SELECTED TEXT:
Satanic Motivated Profanation of 63 tombs in Lannemezan
Date of incident: August 9, 2020
Category: Social Hostility / Intolerance
Attack against: Faith
Area of case: Private
During the night of August 9th, 63 tombs were vandalized and desecrated in the Lannemezan cemetery in the Hautes-Pyrénées region. Broken crosses and upside down plaques were discovered by family members. The police was alerted by the neighbors who heard the loud noise. A week later, the two young perpetrators were arrested and sentenced to 18 and 12 months in prison. According to their testimony the vandalism was driven by satanic motivations.
According to their testimony, 22 year-old Fabien and 23 year-old Jordan had initially planned to attack the cemetary in Galan, but went for the closer cemetary in Lannemezan instead because their car did not have enough fuel. Fabien had been in contact with a marabout from Mali who had explained him how to make a pact with the devil. He intended to make incantations at one o'clock in the morning in the cemetary to achieve fame and make a career in music. The two then started to vandalize the graves, causing Fabien to hurt himself and leave blood with his DNA at the scene. Jordan's cellphone was left behind as well. The damage amounts to more than 33,000 euros.

USING THE INFORMATION:
- a) Answer these from the Lannemezan cemetery report, one line each:
(i) How many tombs were vandalized?
(ii) Which cemetery had the two perpetrators first planned to attack?
(iii) What is the stated amount of the damage?
- b) For each statement, say yes or no according to the Lannemezan cemetery report, and quote the words that decide it.
(i) Neighbors alerted the police.
(ii) Both perpetrators received the same prison sentence.
(iii) Jordan's cellphone was left at the scene.

GIVEN DATA:
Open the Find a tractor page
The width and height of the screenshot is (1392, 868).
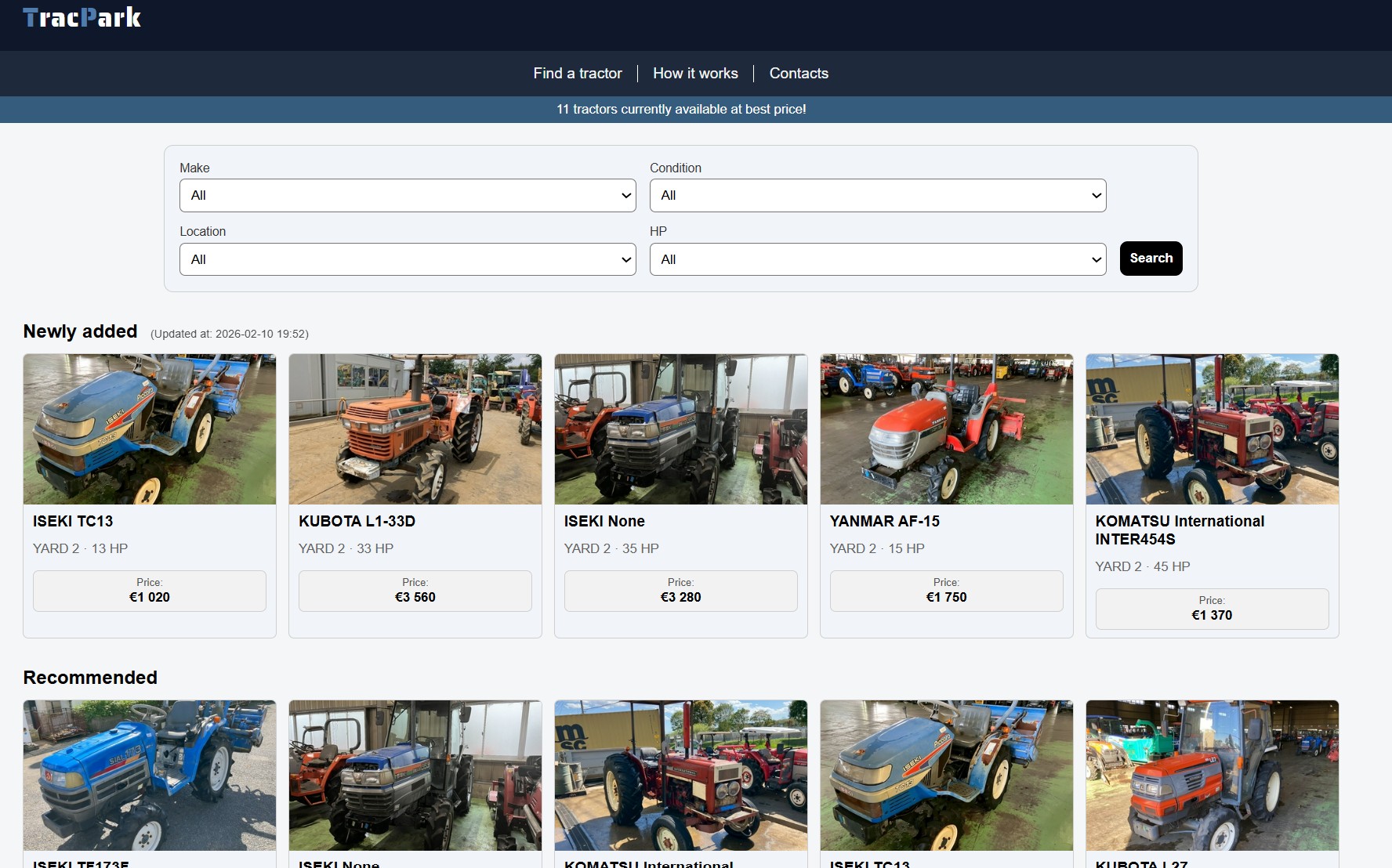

RESULTS OF THE EXERCISE:
- a)
(i) 63
(ii) The cemetery in Galan
(iii) More than 33,000 euros

- b)
(i) Yes: "The police was alerted by the neighbors who heard the loud noise."
(ii) No: "sentenced to 18 and 12 months in prison"
(iii) Yes: "Jordan's cellphone was left behind as well."